Pour mieux se tenir à distance de cette sale guerre américaine aux confins de Irak et de la Syrie, les monarchies du Golfe se sont lancées depuis le printemps 2015 dans une autre campagne aérienne. Les partisans d’Ali Abdallah Saleh et les houthis avaient repris une bonne partie du pays yéménite, un peu comme Bachar Al-Assad en Syrie au début de l’année. Faisant d’une pierre deux coups, les états-majors arabes peuvent prétexter cette nouvelle menace au sud pour se détourner de l’aide à l’Amérique contre l’Etat islamique. Dans le même temps, faire la guerre à l’Iran et ses alliés houthis au Yémen affaiblit indirectement les moyens chiites engagés en Irak-Syrie.

Et là, étrangement, la coalition arabe fait du dégât. Et l’ennemi recule. Au Yémen, la prudence de mise sur l’Euphrate n’a plus lieu d’être. Plus question de “frappes chirurgicales” puisque les Américains ne sont pas là pour valider ou non les bombardements. C’est donc un véritable carnage aérien qui s’abat sur le Yémen. Son patrimoine fait les frais d’un “bombing carpet” que n’aurait pas renié Bachar Al-Assad. Ce ne sont pas quelques barils d’explosif qui sont lâchés au hasard des villes mais des bombes de plusieurs centaines de kilos. Les vieux quartiers d’Aden ou de Sanaa sont éventrés, tandis que civils et militaires croulent sous les gravas. Soutien a minima en Irak et en Syrie mais engagement frénétique au Yémen, il faut croire que le clivage religieux pèse davantage que la défense des restes du printemps arabe.

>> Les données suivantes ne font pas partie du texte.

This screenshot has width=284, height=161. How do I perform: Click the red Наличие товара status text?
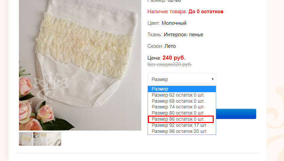click(x=185, y=12)
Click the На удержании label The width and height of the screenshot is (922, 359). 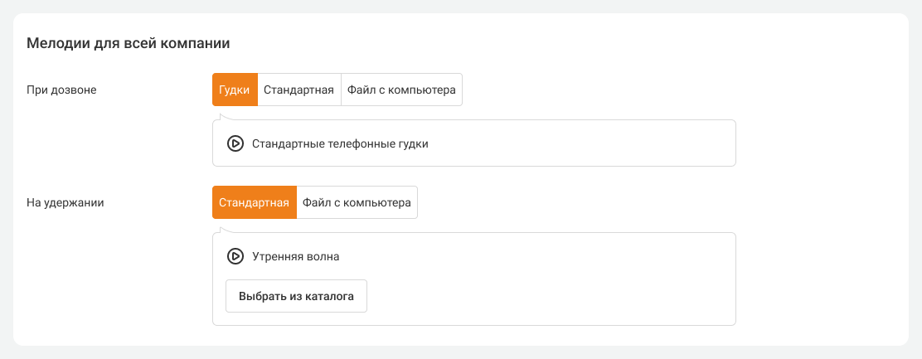[66, 202]
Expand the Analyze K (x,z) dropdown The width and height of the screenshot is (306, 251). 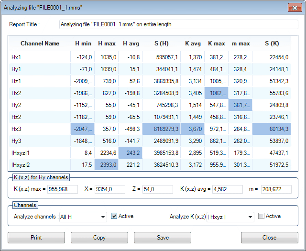point(230,217)
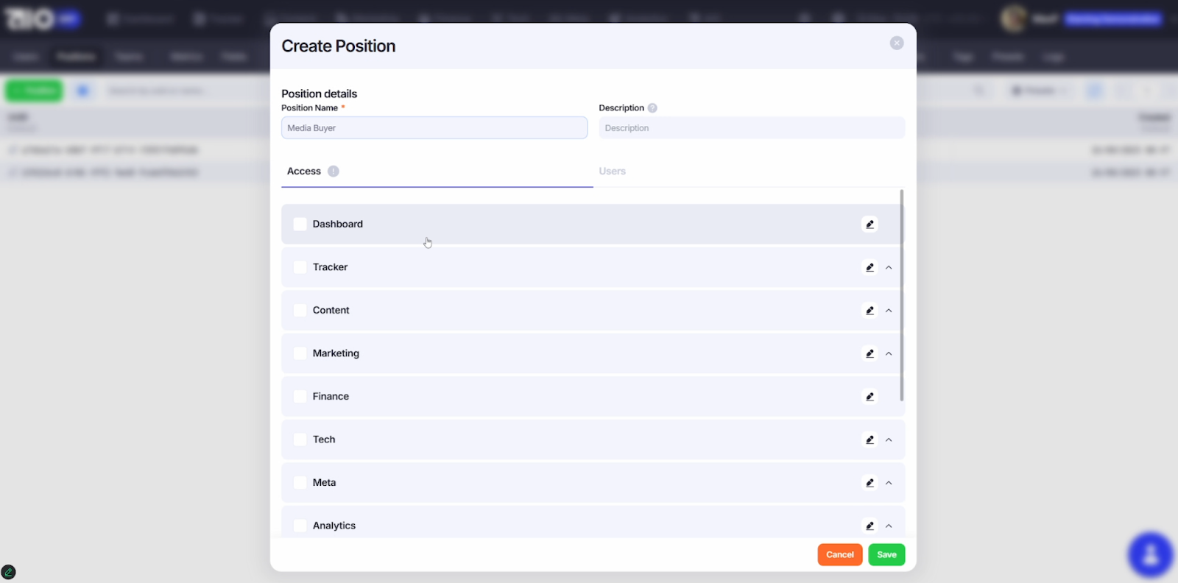Click the edit pencil icon for Tech
This screenshot has height=583, width=1178.
(x=870, y=439)
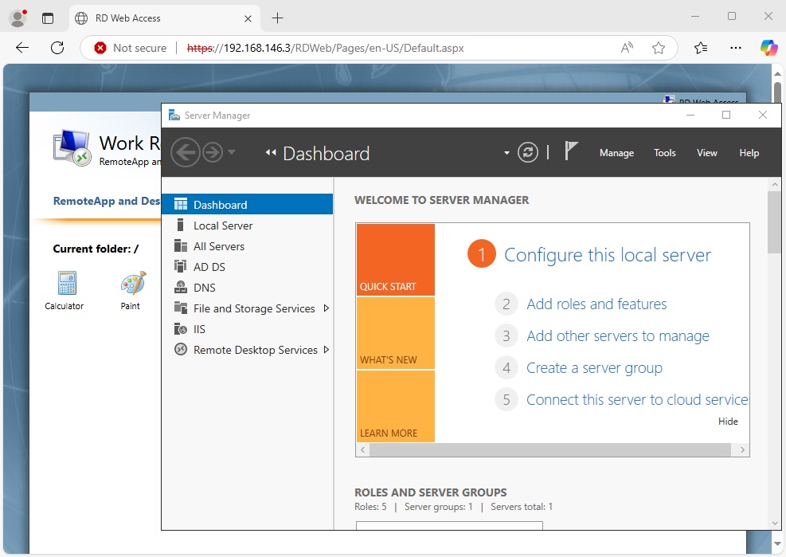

Pas plus qu’en Syrie, les pays du Golfe n’ont les capacités à s’engager au sol dans une guérilla et un conflit contre-insurrectionnel au sud de la péninsule arabique. C’est donc les milices d’Al-Qaïda qui occupent le terrain préparé par l’aviation saoudienne. Dans les ruines du port d’Aden, le drapeau noir du djihad flotte au vent, a annoncé l’agence Reuters le 23 août. Aden, la porte d’entrée sur la mer Rouge, l’ancien relais britannique entre Suez et les Indes, regarde encore passer une bonne partie du commerce mondial. Depuis l’attaque de l’USS Cole en 2000 à Aden, les américains neutralisent à partir de leur base de drones à Djibouti les chefs djihadistes qu’ils détectent quand les européens font la chasse à la piraterie des chebabs somaliens. Autant dire qu’avec Al-Qaïda aux commandes du port d’Aden, la lutte n’est pas terminée.

Là plus qu’ailleurs, les intérêts américains se heurtent à ceux de ses alliés arabes. Au Yémen, l’Amérique n’a plus aucune prise sur l’action des pétromonarchies. Échaudée par l’accord avec l’Iran et méfiante face au rééquilibrage moyen-oriental de l’Amérique en faveur des chiites, la diplomatie saoudienne ne semble pas mesurer les conséquences politiques de ses raids aériens. Face à un ennemi intérieur (Al-Qaïda) pourtant menaçant pour la monarchie, l’activisme anti-chiite qui consiste à lui faire de la place à l’extérieur équivaut à se tirer une balle dans le pied.

Sur plus d’un théâtre d’opérations, les intérêts communs saoudien et djihadiste au Moyen-Orient semblent plus présents que jamais. À court terme du moins.